From the line that contains "Click the Domains globe icon" to the final line of the entries, return every line exactly and leave out all others.

(Dataset entries)
★ ★ ★

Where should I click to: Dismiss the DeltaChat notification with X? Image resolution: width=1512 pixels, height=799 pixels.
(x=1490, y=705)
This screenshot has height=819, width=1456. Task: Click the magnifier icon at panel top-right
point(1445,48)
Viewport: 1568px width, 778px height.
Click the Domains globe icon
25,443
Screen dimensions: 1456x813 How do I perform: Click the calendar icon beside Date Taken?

★ ★ ★

Answer box:
Click the Domains globe icon
25,443
Screen dimensions: 1456x813 How do I perform: Click the calendar icon beside Date Taken?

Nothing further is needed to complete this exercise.